The moves involve the majority of Signet credit team members.

All of the employees have been told of the upcoming changes, spokesman David Bouffard said. The employees will continue to work where they are now after the portfolio sales, he said. Signet continues to discuss the outsourcing with the two other companies and does not comment on compensation practices involving its employees, he said.

The first phase of the credit portfolio sale makes up about 55 percent of Signet’s accounts receivable, the company said.

Signet’s separation of the remaining parts of its nonprime credit portfolio will be completed after this year, top executives said in a conference call with industry analysts.
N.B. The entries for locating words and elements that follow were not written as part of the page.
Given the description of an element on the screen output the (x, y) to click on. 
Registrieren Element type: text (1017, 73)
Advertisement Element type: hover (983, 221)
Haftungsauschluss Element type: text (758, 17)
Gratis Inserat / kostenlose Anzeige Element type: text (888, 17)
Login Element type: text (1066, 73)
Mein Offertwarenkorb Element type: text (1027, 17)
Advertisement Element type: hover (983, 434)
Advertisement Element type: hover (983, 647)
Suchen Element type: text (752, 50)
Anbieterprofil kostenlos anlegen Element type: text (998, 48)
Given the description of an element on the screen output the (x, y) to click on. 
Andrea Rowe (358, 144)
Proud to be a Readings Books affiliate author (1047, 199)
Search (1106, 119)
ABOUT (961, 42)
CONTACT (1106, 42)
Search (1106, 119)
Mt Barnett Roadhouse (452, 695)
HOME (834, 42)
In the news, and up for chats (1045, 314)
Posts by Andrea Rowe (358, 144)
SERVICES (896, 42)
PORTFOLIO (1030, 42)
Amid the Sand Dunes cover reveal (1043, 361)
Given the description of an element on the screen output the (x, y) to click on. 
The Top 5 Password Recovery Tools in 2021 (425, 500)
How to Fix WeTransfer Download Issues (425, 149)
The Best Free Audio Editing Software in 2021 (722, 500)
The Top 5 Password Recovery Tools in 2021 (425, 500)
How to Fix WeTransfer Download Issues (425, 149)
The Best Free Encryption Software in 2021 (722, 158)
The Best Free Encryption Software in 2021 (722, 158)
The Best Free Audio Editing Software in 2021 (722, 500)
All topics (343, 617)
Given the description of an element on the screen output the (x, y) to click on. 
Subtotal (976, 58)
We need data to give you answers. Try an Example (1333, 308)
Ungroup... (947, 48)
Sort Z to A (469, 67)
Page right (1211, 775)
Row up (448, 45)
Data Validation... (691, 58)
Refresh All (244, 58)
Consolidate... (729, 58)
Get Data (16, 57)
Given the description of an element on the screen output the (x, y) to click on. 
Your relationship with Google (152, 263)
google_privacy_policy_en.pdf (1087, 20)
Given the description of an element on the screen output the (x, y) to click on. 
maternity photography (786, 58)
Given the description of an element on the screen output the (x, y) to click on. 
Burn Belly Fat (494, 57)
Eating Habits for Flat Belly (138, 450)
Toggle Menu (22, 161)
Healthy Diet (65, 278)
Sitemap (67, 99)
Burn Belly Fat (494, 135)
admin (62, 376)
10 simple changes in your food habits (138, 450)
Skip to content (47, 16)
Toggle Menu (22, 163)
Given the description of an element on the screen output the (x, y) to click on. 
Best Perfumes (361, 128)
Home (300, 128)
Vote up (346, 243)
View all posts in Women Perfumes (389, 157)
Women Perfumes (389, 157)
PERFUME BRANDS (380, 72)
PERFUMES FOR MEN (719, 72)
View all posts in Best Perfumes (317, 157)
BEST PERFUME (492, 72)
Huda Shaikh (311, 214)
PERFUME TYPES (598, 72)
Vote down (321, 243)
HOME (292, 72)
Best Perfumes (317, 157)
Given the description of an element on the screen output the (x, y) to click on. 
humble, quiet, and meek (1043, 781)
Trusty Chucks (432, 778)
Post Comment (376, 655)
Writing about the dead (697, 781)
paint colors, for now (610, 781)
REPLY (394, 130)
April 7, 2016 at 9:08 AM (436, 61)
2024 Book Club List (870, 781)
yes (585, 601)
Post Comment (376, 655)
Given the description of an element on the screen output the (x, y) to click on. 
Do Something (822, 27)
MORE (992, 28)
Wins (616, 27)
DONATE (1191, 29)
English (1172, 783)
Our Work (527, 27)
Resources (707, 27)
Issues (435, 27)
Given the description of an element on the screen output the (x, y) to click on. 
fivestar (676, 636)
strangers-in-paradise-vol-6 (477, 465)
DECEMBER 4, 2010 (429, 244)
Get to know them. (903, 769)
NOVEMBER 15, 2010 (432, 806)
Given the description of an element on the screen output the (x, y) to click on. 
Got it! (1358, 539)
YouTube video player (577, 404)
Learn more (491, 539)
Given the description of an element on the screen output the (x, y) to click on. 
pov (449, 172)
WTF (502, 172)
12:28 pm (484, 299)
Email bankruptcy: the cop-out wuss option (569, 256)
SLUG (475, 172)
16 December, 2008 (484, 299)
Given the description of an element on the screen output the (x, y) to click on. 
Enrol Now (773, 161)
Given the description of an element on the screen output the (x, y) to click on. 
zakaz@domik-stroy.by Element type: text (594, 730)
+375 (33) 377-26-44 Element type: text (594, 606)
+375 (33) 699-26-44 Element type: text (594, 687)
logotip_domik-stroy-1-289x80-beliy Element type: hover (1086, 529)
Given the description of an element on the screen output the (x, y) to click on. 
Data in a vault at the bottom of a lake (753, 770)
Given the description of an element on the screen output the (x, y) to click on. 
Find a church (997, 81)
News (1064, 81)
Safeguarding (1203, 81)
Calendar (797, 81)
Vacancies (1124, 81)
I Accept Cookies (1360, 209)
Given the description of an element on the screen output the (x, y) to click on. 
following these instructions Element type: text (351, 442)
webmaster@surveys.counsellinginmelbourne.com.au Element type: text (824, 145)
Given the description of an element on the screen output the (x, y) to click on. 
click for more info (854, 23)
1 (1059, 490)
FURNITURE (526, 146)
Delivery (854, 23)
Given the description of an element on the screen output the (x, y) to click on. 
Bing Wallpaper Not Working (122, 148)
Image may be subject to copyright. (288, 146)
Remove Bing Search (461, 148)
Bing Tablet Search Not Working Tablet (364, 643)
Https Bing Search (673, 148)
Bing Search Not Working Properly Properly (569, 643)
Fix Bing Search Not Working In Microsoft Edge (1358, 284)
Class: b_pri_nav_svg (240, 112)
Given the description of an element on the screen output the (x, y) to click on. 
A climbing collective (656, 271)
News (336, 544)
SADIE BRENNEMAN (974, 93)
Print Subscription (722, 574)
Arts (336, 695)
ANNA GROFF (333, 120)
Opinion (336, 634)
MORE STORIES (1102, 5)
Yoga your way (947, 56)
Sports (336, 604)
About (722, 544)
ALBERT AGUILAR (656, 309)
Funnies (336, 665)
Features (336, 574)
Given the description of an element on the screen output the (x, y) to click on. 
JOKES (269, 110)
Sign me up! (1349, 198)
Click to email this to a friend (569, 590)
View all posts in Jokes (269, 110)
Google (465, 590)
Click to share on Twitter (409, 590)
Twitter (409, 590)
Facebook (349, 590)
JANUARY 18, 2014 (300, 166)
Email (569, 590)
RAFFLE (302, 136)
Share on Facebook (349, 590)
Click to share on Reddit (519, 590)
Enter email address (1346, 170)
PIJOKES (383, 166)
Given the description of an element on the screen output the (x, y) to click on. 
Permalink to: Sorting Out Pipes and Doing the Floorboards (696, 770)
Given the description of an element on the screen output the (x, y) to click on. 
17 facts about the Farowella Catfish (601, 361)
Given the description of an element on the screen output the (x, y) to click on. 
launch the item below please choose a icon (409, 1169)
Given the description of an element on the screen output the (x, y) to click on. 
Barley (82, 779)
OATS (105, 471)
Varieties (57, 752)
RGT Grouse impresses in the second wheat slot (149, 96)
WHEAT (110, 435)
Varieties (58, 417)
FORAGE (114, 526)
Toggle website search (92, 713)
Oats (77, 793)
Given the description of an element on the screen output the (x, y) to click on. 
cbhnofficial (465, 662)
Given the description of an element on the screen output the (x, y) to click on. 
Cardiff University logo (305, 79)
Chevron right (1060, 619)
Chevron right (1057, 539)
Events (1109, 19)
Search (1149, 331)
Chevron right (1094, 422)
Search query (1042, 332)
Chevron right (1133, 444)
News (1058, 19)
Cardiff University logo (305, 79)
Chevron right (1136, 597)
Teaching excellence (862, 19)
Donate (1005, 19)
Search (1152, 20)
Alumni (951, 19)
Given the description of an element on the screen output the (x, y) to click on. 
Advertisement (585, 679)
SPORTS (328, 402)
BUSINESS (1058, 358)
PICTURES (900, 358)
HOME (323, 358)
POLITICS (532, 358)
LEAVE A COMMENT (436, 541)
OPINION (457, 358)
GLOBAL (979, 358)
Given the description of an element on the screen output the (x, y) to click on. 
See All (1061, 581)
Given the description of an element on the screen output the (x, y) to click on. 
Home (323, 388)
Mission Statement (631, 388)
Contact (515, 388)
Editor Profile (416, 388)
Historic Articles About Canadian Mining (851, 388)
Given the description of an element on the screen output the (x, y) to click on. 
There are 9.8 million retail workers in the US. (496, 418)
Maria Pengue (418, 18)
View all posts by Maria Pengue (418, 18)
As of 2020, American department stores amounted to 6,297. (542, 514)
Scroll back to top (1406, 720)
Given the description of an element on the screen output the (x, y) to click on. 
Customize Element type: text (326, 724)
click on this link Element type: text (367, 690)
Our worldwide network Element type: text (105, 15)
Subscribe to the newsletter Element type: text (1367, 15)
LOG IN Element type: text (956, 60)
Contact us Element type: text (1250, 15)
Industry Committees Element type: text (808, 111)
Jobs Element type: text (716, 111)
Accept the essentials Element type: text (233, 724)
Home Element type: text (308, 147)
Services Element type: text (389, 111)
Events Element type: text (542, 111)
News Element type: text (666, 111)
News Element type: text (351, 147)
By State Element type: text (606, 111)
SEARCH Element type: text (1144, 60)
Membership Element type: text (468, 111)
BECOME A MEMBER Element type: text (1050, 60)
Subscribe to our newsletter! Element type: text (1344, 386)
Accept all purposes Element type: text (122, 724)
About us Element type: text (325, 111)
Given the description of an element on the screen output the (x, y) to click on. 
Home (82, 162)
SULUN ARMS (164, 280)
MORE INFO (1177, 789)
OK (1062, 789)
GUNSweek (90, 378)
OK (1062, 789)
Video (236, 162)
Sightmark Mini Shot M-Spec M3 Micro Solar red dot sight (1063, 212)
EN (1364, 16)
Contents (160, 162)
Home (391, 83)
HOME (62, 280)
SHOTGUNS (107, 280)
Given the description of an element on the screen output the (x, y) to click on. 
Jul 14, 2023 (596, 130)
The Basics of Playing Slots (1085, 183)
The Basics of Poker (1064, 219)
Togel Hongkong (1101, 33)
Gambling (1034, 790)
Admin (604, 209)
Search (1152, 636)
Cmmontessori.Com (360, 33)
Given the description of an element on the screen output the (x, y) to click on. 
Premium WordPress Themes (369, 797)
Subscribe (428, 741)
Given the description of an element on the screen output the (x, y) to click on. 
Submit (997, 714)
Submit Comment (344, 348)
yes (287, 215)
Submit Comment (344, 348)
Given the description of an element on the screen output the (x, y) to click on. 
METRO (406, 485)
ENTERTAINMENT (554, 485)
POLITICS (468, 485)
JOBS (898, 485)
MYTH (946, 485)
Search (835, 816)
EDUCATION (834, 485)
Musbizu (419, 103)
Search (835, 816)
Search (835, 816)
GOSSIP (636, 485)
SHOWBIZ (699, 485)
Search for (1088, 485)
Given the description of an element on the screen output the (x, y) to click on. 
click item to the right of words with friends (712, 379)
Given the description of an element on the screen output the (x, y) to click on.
“We believe today’s announcement regarding the first phase of the strategic outsourcing of our credit portfolio will unlock significant value,” Mark Light, Signet chief executive officer, said in a news release.

Signet said it will use the credit portfolio sales proceeds to reduce debt and buy back shares.

Light said the company’s first quarter results were disappointing and driven in large part by overall weakness in retail as well as a slowdown in jewelry spending.

For its first quarter ending April 29, Signet reported net income of $78.5 million, or $1.03 a share, on revenue of $1.4 billion. Net income was down 84 cents from a year ago. Revenue was down $175.5 million from the first quarter a year ago.

Sales of stores open at least a year were down 11.5 percent from the same period a year ago.

During a conference call with analysts, there was no mention of a Washington Post article in late February reporting allegations of widespread sexual harassment at the company. Its stock fell 12.8 percent in one day even as Signet called the report “patently misleading.”

The allegations grew out of a March 2008 gender discrimination arbitration that has since evolved into a class action. Earlier this month, the company said it reached an agreement with the Equal Employment Opportunity Commission that it says resolves all claims related to the pay and promotion of female retail sales employees at the company — even as the class action continues.

Even with the bad start to the fiscal year, the company reaffirmed its full-year fiscal guidance. Signet is upgrading its e-commerce platform in response to what Light called a “secular shift” among consumers to online purchases. Signet will close between 165 and 170 poor-performing, primarily mall-based stores in the current fiscal year while continuing to open new, “off mall” locations, he said.